If the world was to end tomorrow, tonight I'd want to be with Jack White and his blood-stained guitar. And whether that guitar be hand carved, plastic, or merely a plank, a coke bottle, and a single amped wire -- with Jack White plucking the strings, the world would end and my eyes would be closed. And that's actually how I found myself for much of An Inconvenient Truth director Davis Guggenheim's latest music documentary, It Might Get Loud -- with my eyes closed. I had to consciously remind myself that what I was seeing before me was at times just as beautiful and illuminating as what I was hearing. And always as impacting.

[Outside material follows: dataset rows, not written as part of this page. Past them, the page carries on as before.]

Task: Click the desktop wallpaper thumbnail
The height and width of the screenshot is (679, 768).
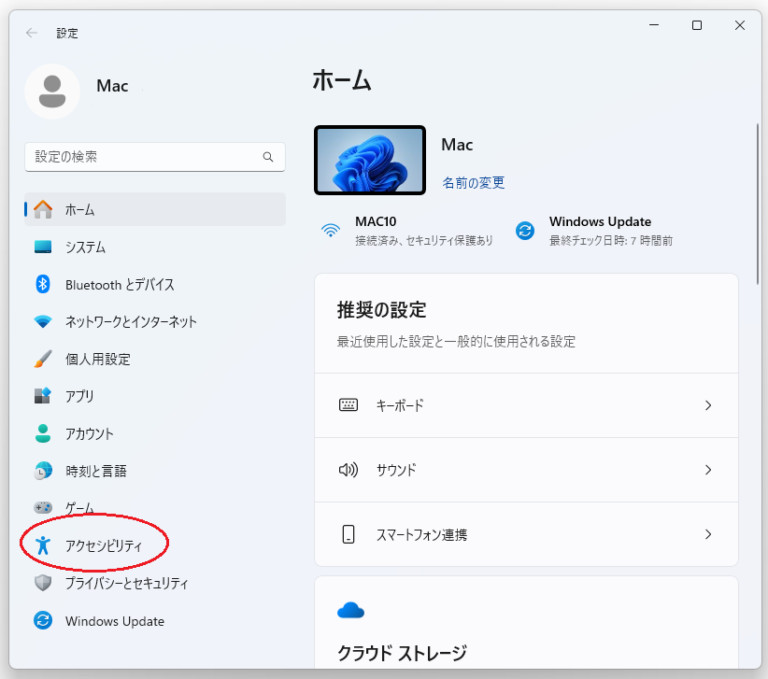Action: [x=370, y=160]
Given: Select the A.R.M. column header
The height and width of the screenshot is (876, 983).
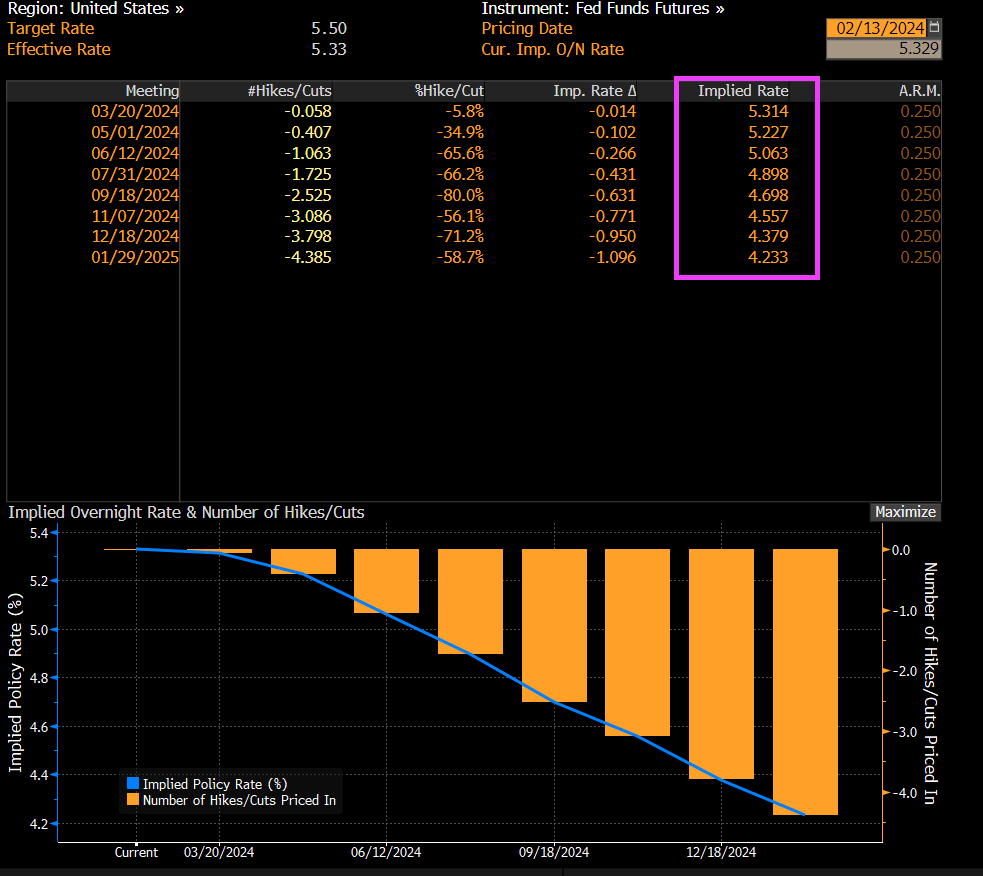Looking at the screenshot, I should point(920,91).
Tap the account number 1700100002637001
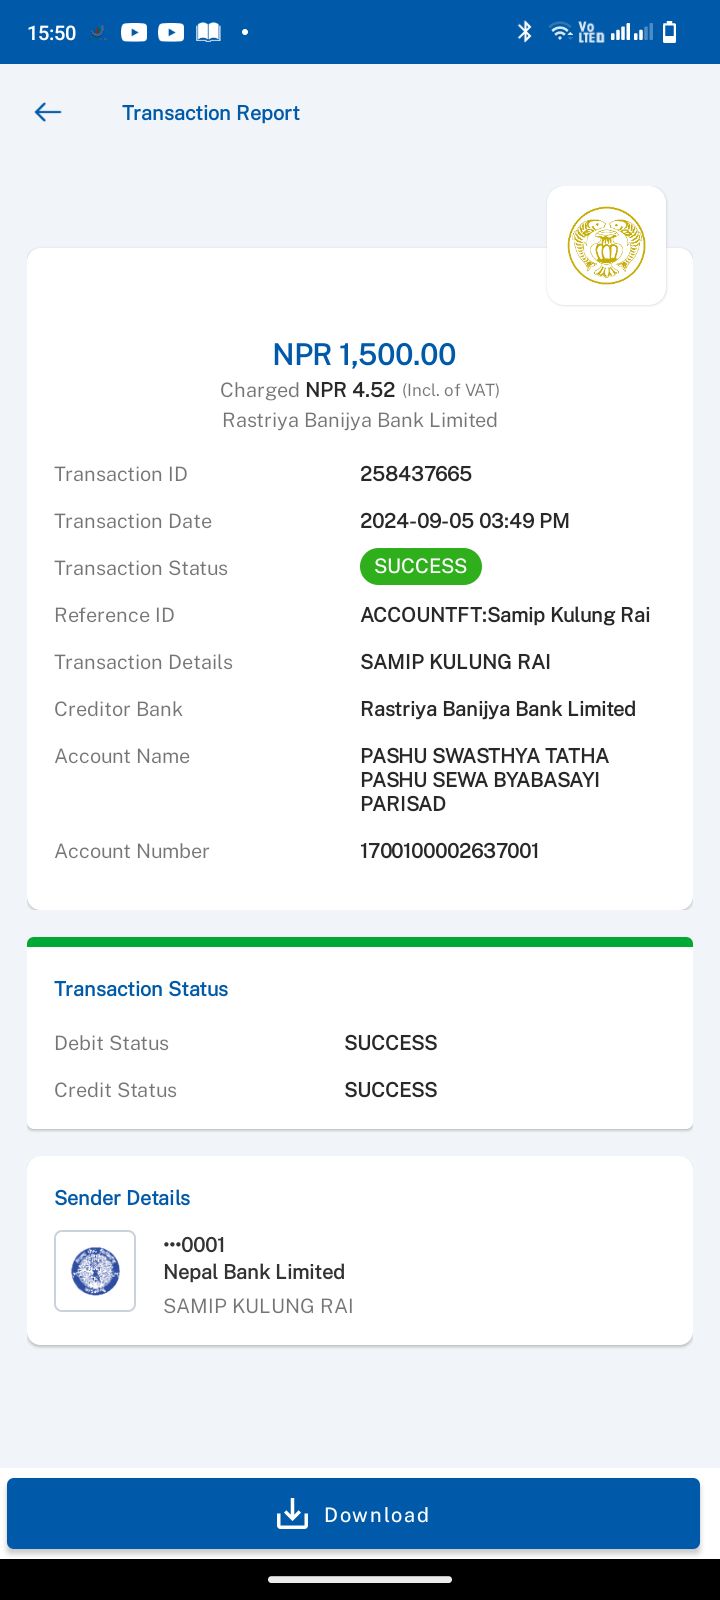720x1600 pixels. (x=450, y=851)
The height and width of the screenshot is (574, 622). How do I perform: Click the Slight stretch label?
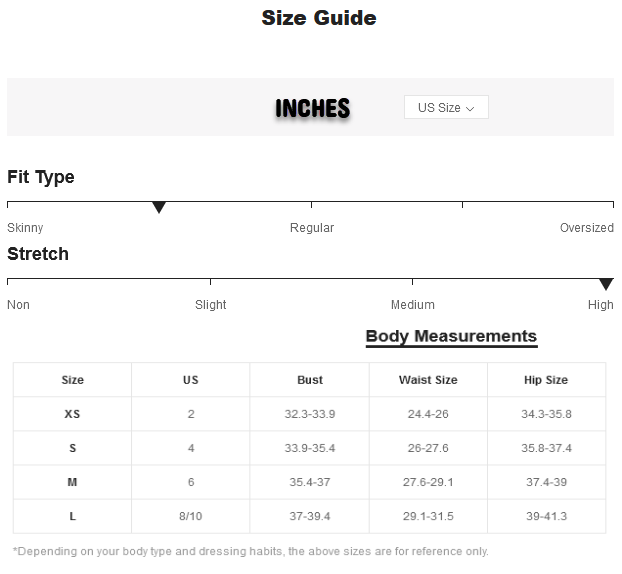pyautogui.click(x=210, y=305)
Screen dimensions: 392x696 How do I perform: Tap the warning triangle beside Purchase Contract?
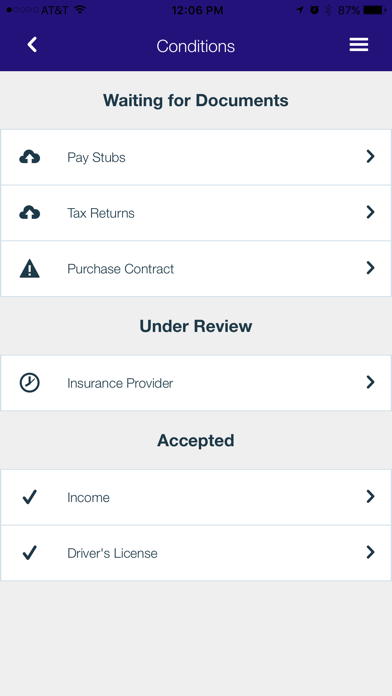click(x=30, y=269)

As a prominently visual medium, cinema generally uses sound to underwrite, expand, and compliment what it is that the audience is seeing. But when one's film is about that very thing, music, it's the visuals that become the compliment. Whether we're in North Carolina with The White Stripes' Jack White of the present, in U2's Edge's studio in Ireland, or Led Zeppelin's Jimmy Page's home in England -- Guggenheim filmed these juggernauts of rock 'n' roll to not only express their story, but to elucidate their indefinable creative spark. Page's reserved cool, ever the old master and consummate artist. Edge's technophilic search for that perfect sound. And White's musical masochism. It's Guggenheim's ability to bottle what is, ostensibly, creativity at large that makes this film such a success. It Might Get Loud is a portrait of three artists and a mural of each of their passions.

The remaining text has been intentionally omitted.